Wall, Wade A ERDC-RDE-CERL-IL
2014-May-01 14:00 UTC
[R] Understanding power analysis in glm and binomial proportion test
Hi all,
I am trying to run a power analysis using simulated data to compare the power of
a glm versus a binomial proportion test to detect differences in proportions.
For example, suppose you have some proportion that decreases by some amount over
X number of time steps.
.4,.39,.38,.37 . . . . .01 and simulate data over those time steps based on the
decrease. Does a glm approach (differences in slope) "outperform" an
approach whereby you simply look at proportional differences. I ran simulations
and basically summed up the number of times p<.05 divided by the number of
trials. I was expecting that a glm approach would have more power because it
would be utilizing all the data across multiple time steps, whereas a binomial
proportion test is only comparing two populations ( the beginning and the end
points).
However the results indicated that a binomial proportion test had more power
relative to a glm at fewer time steps and that, depending on the simulated
decrease in proportions, the relationship between glm power and binomial
proportion test power changed.

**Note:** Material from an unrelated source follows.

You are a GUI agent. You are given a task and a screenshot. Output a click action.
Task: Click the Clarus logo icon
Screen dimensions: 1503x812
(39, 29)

Interestingly, a greater decreases, a binomial
proportion test seems have greater power compared to a glm, which to me is
counterintuitive since the slope should be greater.
I am attaching the code below my questions in case anyone is interested.
My questions are:
(1) Am I interpreting the results and p-values correctly?

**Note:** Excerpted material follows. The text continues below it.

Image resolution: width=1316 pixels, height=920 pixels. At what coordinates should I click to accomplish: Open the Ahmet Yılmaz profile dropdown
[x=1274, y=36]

(2) If I am interested in trends, does glm results really have lower power
and, if so, is there a way to combine the two tests?
I know that I am ignoring a lot of issues such as autocorrelation, but I am
really just trying to understand the output.
Any suggestions or insights would be appreciated.
##### Attempt at using glm model ######
ltProb <- 0.4 ## longterm average of nest survival
probability
change <- c(.01,.03,.05)
yrs <- seq(1,20, by=1) ##
Years of inquiry, probability of detecting a yearly change nest survival
samplesize <- 50 ## Reasonable
sample size range
reps <- 1000
## of simulations per
SurvProb <- ltProb
## initiating survival probablity for later use, nuisance
power <- matrix(nrow=length(change)*length(yrs)*length(samplesize), ncol=5)
## creating a matrix to hold data
scenario <- 0
## initializing scenarios which will be a placeholder later on
for (a in 1:length(change)){
## loop through yearly pop change scenarios
for (c in 1:length(samplesize)){
## loop through sample size scenarios
for (b in 1:length(yrs)){
## loop through years sceanarios
scenario=scenario+1
power[scenario,1] <- change[a]
## filling matrix with pop change used
power[scenario,2]<-ltProb*((1-change[a])**yrs[b])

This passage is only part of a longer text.